Personal information
- Full name: Rofiat Adenike Imuran
- Date of birth: 17 June 2004 (age 22)
- Place of birth: Ibadan, Nigeria
- Height: 1.65 m (5 ft 5 in)
- Position: Defender

Team information
- Current team: Aston Villa
- Number: 22

Senior career*
- Years: Team / Apps / (Gls)
- 2022–2024: Stade de Reims / 27 / (7)
- 2024–2026: London City Lionesses / 24 / (0)
- 2026–: Aston Villa / 0 / (0)

International career^{‡}
- 2022–2024: Nigeria U20 / 7 / (0)
- 2022–: Nigeria / 11 / (0)

= Rofiat Imuran =

Nigerian footballer (born 2004)

Rofiat Adenike Imuran (/yo/; born 17 June 2004) is a Nigerian footballer who plays as a defender for Women's Super League club Aston Villa and for the Nigeria women's national team.

== Club career ==

=== State de Reims, 2022–24 ===
On 13 October 2022, Imuran signed for Stade de Reims on a two-year contract. She made 30 league appearances and scored 8 goals for the club.

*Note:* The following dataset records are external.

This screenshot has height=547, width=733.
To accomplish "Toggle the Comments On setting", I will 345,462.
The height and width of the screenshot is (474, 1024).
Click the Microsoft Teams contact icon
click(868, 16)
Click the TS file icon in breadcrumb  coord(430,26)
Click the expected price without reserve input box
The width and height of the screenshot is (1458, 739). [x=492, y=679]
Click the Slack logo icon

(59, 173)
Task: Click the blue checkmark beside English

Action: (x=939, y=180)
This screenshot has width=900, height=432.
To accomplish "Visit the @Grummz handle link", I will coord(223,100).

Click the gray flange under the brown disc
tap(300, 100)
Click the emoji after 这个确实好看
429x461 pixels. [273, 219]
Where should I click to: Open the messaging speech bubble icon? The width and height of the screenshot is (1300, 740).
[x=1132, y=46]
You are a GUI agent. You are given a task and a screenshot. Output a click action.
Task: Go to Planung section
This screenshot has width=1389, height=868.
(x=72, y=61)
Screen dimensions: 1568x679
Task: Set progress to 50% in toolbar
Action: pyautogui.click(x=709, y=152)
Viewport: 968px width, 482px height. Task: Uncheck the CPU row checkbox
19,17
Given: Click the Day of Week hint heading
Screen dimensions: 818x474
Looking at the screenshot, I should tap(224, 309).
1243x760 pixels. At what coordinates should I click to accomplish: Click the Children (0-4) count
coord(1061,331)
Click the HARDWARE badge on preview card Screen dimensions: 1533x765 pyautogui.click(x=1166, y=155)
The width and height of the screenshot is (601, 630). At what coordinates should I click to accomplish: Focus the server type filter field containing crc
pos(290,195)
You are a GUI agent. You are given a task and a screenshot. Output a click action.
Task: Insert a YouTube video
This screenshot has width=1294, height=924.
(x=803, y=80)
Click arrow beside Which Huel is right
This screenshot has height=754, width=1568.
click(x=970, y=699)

===London City Lionesses, 2024–26===
In October 2024, Imuran joined Women's Super League 2 team London City Lionesses on a three-year contract. Following a 2–2 victory over Birmingham City at the end of the 2024–25 season, the club became the first independent women’s team to gain a promotion to the Women's Super League (WSL).

=== Aston Villa, 2026– ===
On 30 August 2026, Imuran signed for rival WSL side Aston Villa.

== International career ==
Imuran represented Nigeria at the 2022 FIFA U-20 Women's World Cup.

On 16 June 2023, she was included in the 23-player Nigerian squad for the 2023 FIFA Women's World Cup.